The federal government has 19 programs to combat substance abuse, 86 to train teachers and 27 to help prevent teenage pregnancy, but none to ensure that federal agencies are organized in the most efficient way possible, four GOP lawmakers said yesterday.
The lawmakers say they have the answer: Form a commission. More than one, actually.
The group is pushing legislation that would allow the president, with Congress's approval, to create one permanent "sunset commission" that would regularly weigh in on whether federal agencies should be eliminated, and several ad-hoc panels, known as "results commissions," that would examine whether programs and agencies should be reorganized. Congress would have the final say on the panels' recommendations but could not amend them.
Establishing such commissions has been a priority for the Bush administration, which says it needs more tools to make government run better.
"Both of these proposals ought to appeal to all members [of Congress] who believe there are inefficiencies in the way the federal government works," said Rep. Thomas M. Davis III (R-Va.), chairman of the House Government Reform Committee, which would help decide the fate of the legislation. "This is long overdue."
Rep. Kevin Brady (R-Tex.), the chief sponsor of the sunset commission bill, said the government must curtail spending during a time of war and rising federal budget deficits. The sunset commission would review all agencies at least once every decade.
"Every agency that succeeds ought to be able to justify their existence to taxpayers today -- not 100 years ago when they were created," he said.
Critics describe the proposals as an attempt to consolidate power in the executive branch. They say the reviews would distract agencies from their missions, and the White House would be able to stack such commissions with lobbyists serving a political agenda.
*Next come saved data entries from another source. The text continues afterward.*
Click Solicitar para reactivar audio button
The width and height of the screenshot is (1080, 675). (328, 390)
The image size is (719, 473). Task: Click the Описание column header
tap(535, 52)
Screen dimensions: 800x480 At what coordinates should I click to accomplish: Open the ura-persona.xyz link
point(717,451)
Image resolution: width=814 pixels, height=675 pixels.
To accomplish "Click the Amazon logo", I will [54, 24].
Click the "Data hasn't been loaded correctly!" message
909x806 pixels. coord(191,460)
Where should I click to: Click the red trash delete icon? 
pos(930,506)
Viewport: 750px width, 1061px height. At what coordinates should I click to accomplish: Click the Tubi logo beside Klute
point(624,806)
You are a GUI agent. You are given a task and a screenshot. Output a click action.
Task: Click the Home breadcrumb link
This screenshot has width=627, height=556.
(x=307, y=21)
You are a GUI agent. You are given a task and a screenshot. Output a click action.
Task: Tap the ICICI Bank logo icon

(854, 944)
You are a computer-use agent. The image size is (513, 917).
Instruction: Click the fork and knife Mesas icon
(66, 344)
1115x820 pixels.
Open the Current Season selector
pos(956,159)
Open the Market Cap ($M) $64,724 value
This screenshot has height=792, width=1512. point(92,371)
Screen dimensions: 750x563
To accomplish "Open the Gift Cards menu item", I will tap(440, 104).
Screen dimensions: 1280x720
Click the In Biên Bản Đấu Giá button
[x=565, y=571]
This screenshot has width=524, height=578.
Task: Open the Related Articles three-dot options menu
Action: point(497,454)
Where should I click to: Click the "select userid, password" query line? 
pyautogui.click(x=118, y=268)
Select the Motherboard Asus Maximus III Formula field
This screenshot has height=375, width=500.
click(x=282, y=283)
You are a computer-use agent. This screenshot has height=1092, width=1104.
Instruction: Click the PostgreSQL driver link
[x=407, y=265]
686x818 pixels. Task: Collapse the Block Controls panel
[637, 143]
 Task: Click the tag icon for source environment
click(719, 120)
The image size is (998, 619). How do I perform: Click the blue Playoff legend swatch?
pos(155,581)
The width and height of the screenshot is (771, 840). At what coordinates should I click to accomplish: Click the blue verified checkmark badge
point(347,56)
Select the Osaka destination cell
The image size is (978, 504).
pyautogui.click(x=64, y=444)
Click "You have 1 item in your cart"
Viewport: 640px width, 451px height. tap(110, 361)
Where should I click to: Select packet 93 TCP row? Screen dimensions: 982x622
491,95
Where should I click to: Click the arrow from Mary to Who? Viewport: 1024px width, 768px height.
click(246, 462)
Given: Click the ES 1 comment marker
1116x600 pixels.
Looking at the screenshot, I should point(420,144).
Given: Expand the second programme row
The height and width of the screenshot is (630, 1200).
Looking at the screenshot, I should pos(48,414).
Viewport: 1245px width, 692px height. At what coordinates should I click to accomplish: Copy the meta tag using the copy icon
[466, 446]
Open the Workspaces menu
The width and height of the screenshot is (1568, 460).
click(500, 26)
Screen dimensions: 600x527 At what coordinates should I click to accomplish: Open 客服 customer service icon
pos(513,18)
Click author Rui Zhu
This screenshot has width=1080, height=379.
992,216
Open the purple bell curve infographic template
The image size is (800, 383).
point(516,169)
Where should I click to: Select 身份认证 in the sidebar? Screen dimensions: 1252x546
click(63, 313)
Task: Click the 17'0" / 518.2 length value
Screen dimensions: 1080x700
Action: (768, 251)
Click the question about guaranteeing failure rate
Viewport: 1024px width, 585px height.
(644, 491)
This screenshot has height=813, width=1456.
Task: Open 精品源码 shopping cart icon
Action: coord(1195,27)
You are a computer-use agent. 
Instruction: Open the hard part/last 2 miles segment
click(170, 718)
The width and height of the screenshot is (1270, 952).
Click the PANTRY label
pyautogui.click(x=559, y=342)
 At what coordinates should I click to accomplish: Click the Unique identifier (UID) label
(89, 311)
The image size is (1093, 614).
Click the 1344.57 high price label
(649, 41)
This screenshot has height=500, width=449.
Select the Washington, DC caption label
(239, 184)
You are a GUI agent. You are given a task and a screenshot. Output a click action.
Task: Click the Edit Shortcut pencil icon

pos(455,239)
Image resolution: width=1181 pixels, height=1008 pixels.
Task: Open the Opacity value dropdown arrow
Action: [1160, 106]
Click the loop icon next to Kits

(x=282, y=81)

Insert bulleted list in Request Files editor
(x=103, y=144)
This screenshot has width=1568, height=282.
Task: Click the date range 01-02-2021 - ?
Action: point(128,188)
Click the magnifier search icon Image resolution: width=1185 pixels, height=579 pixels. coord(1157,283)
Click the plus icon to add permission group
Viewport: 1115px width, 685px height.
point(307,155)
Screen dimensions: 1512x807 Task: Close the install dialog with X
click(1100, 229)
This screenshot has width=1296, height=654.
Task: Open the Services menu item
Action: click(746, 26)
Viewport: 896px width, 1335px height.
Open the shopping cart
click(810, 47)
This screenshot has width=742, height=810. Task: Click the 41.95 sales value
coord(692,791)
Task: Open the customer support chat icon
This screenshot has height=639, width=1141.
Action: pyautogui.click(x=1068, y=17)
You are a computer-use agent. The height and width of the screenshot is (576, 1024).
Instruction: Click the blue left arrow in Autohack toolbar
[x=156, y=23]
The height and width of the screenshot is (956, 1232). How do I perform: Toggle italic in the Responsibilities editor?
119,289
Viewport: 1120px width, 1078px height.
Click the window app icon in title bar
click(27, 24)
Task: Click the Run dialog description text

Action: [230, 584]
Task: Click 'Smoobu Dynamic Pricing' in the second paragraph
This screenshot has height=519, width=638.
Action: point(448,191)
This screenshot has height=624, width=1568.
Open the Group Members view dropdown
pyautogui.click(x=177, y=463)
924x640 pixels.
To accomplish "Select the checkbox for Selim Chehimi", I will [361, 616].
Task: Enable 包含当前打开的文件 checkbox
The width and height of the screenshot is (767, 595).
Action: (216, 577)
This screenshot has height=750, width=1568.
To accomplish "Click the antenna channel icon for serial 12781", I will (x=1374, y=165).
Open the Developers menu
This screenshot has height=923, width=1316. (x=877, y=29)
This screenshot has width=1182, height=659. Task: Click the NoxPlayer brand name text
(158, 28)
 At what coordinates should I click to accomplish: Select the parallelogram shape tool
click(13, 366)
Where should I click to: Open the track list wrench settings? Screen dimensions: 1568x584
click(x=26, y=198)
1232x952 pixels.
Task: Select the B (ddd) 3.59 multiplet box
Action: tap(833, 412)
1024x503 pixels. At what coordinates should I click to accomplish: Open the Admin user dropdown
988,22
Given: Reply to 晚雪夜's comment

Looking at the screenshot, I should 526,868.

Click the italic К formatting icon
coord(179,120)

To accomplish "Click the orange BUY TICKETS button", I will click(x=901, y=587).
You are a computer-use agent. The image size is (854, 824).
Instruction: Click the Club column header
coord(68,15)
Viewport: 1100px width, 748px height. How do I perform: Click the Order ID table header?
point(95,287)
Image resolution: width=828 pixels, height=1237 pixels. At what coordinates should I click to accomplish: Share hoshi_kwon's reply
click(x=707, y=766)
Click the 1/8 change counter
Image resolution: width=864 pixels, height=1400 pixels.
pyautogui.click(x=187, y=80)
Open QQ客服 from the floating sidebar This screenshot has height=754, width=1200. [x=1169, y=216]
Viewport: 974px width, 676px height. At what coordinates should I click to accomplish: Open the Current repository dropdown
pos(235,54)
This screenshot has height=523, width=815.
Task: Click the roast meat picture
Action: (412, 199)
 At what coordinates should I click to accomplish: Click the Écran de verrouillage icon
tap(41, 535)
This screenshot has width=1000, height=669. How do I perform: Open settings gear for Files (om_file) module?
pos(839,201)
The president would name all seven members of both kinds of commissions but must consult the leaders of both major parties in the House and Senate in selecting four of them.
"It's an extraordinary waste of government resources," said J. Robert Schull, director of regulatory policy for OMB Watch, a nonprofit research and advocacy group.
Schull said the Government Accountability Office and inspectors general within agencies already regularly conduct reviews of how well the bureaucracy is working. He noted that the proposed commissions would not be required to meet in public or hold public hearings. And their members would not be covered by the Federal Advisory Committee Act, which requires that advisory commissions be fairly balanced by including a variety of points of view.
Similar proposals have failed to get traction in Congress in the past, partly because lawmakers resist any encroachment on their ability to create, fund and preserve programs that are economically important to their districts.
"These little programs build up constituencies around themselves, and that's one of the problems we have," said Sen. Craig Thomas (R-Wyo.), who is sponsoring similar legislation in the Senate.
Clay Johnson III, a deputy director of the Office of Management and Budget, said the initiative was not about shrinking the size of government.
"This is not an anti-government issue. It's a pro-government issue," Johnson said. "We just want government to work more efficiently."
Rep. Jon Porter (R-Nev.), the chief sponsor of the results commission bill, said, "This is about getting the job done."